What is needed: The result is the exact lines from the one containing "This screenshot has width=817, height=439." through the final line of the entries; leave out the pictures.

──────────

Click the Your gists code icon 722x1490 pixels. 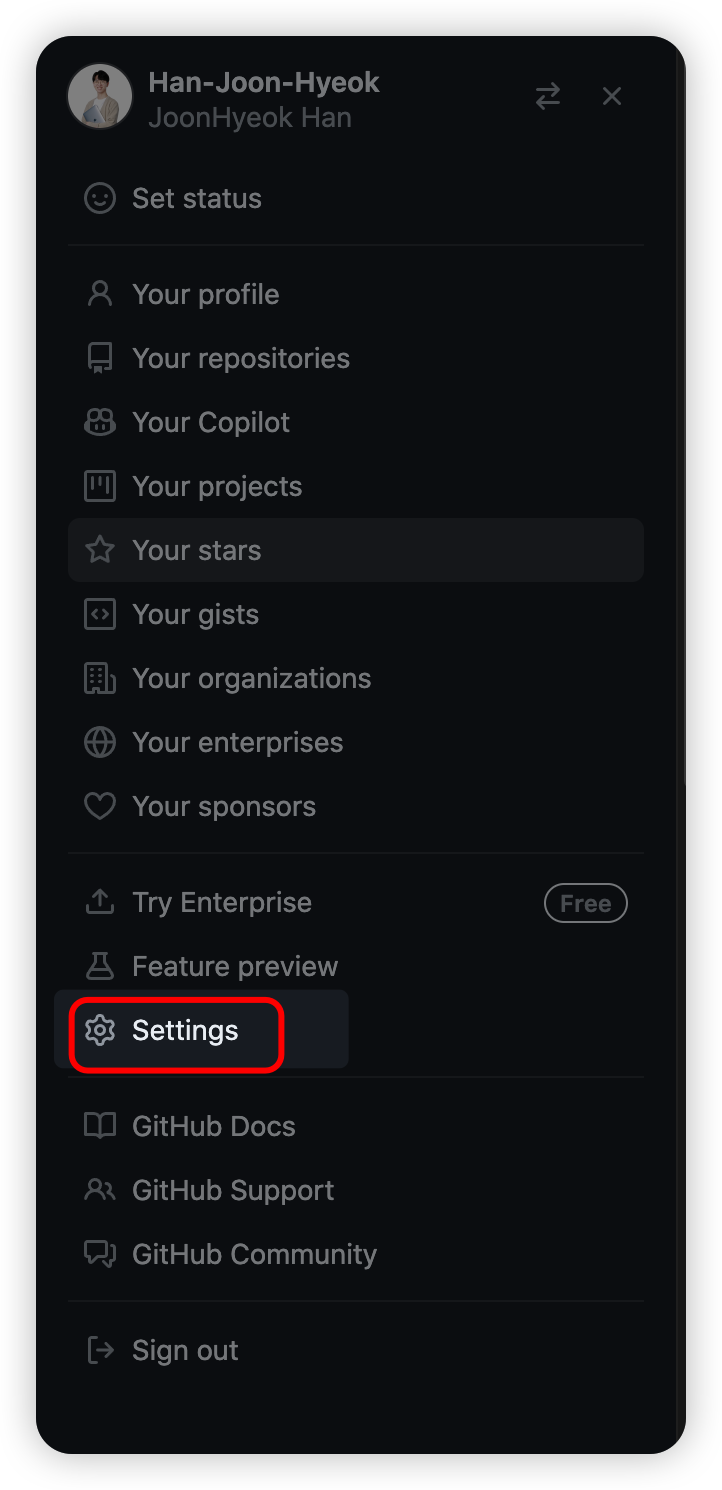point(100,614)
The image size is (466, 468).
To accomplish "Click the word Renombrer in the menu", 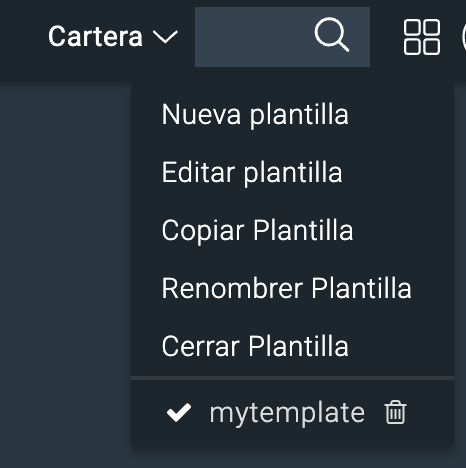I will pyautogui.click(x=232, y=288).
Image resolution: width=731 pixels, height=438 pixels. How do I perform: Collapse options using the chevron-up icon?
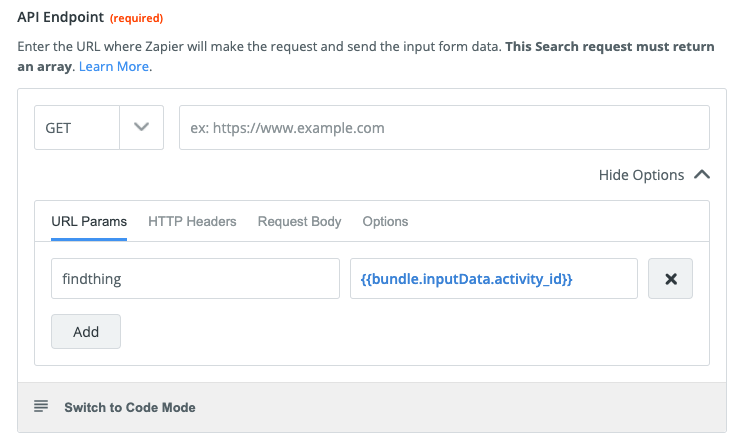(x=702, y=175)
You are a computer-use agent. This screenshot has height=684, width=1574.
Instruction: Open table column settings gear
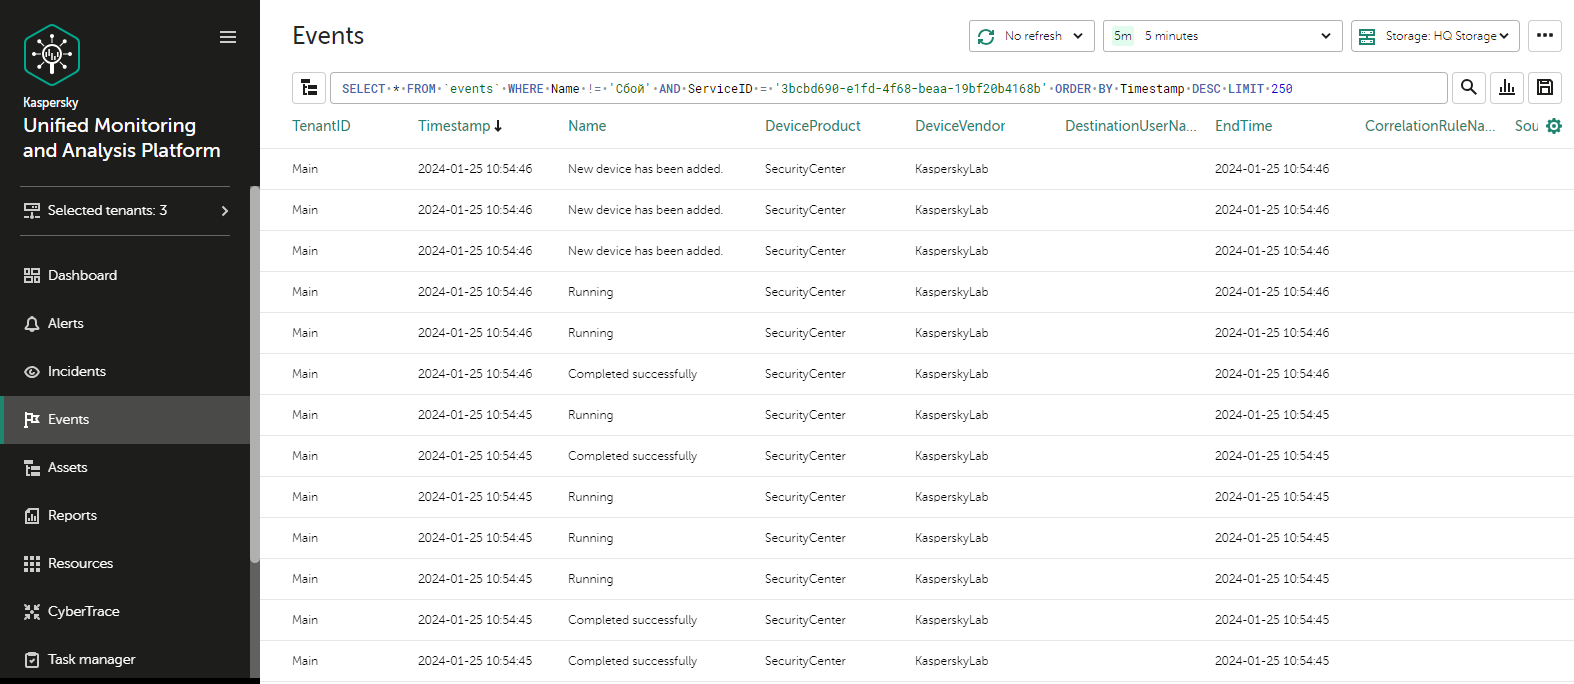click(1553, 126)
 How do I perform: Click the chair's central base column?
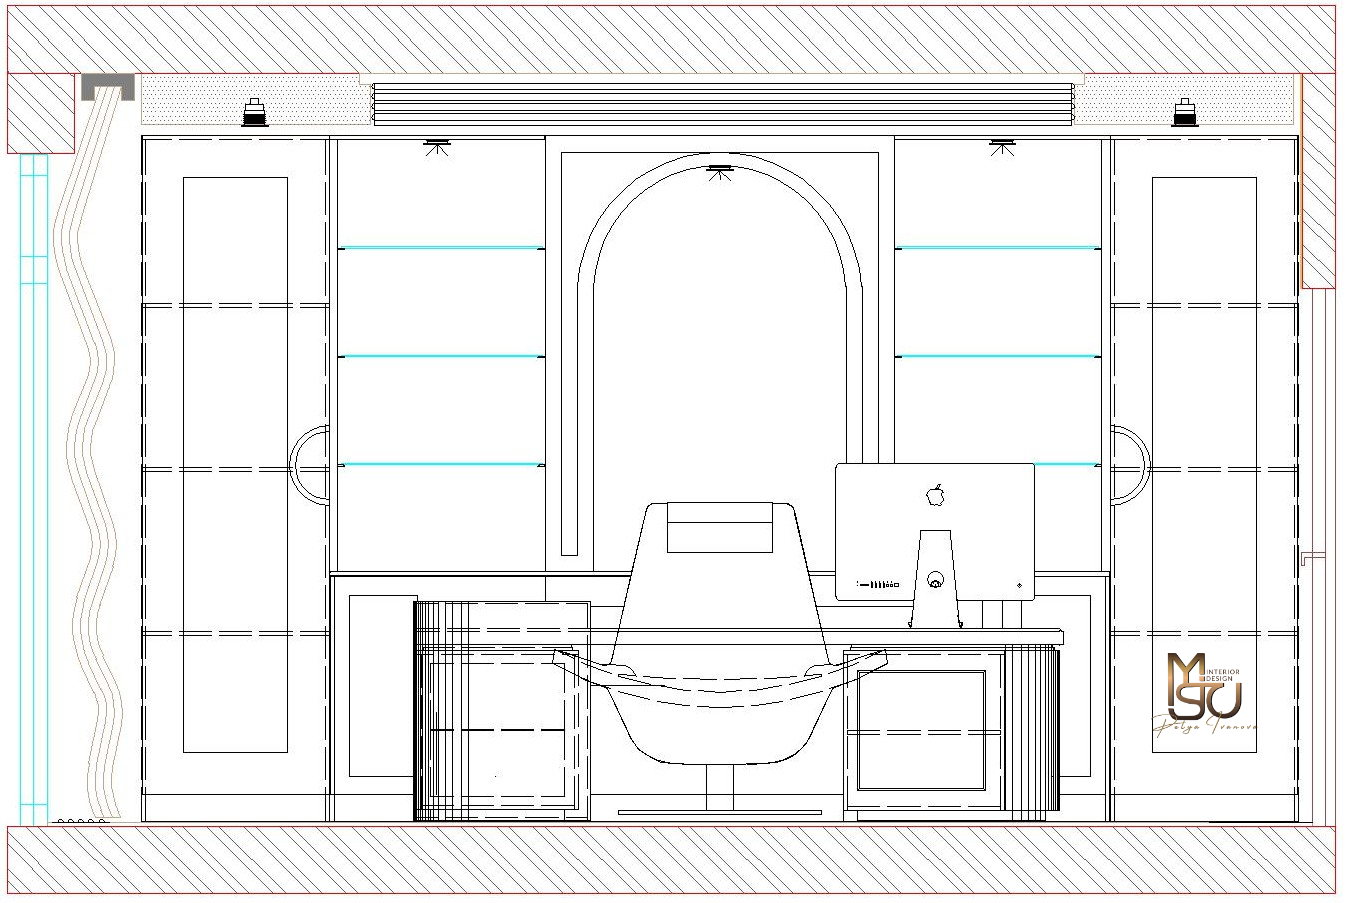point(720,787)
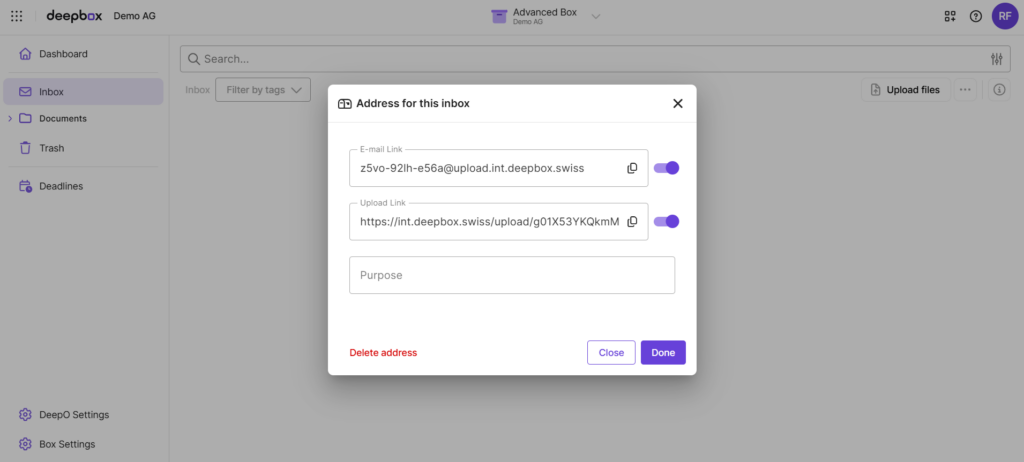The image size is (1024, 462).
Task: Go to Dashboard in sidebar
Action: click(62, 54)
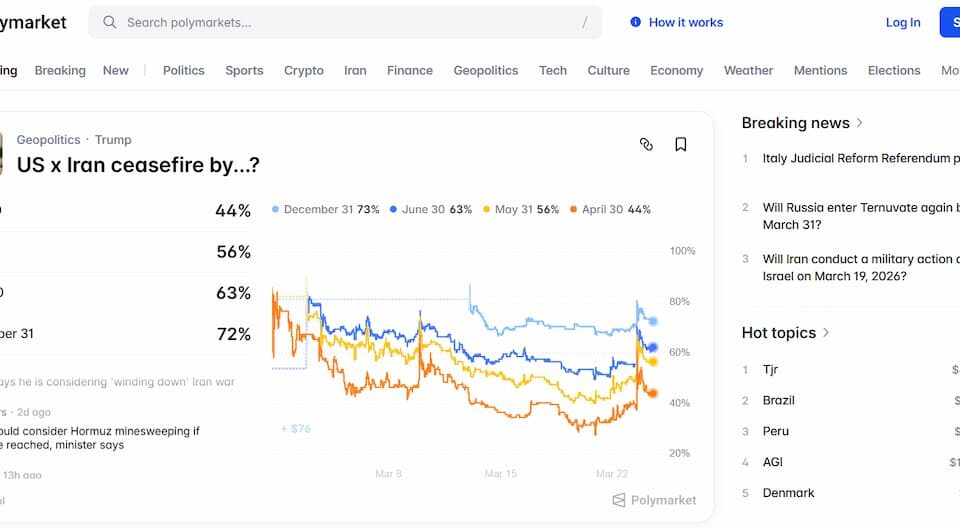Click the search magnifier icon

110,23
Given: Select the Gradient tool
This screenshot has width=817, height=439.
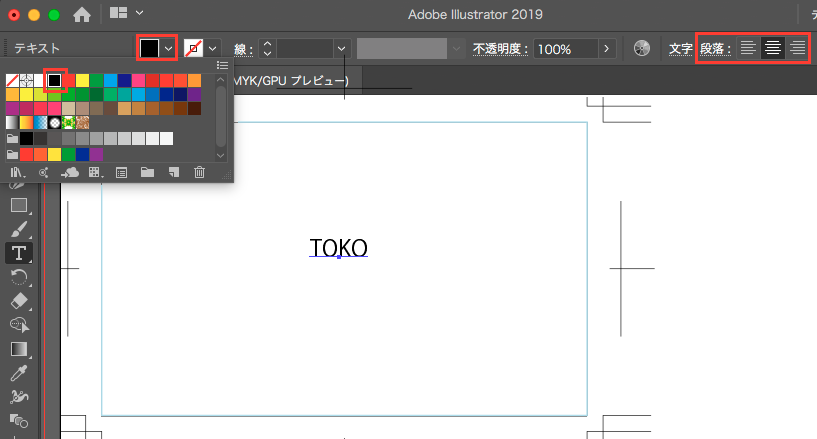Looking at the screenshot, I should coord(18,349).

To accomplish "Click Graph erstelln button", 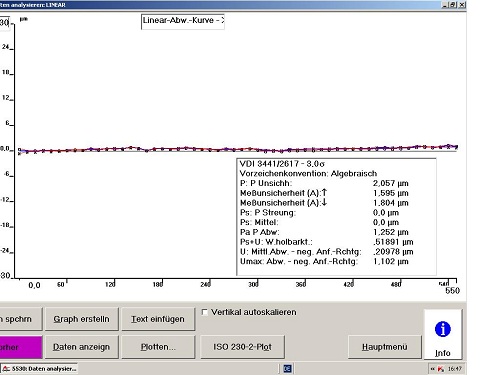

──────────

Answer to this task:
This screenshot has width=817, height=439.
Looking at the screenshot, I should coord(18,349).

To accomplish "Click Graph erstelln button", 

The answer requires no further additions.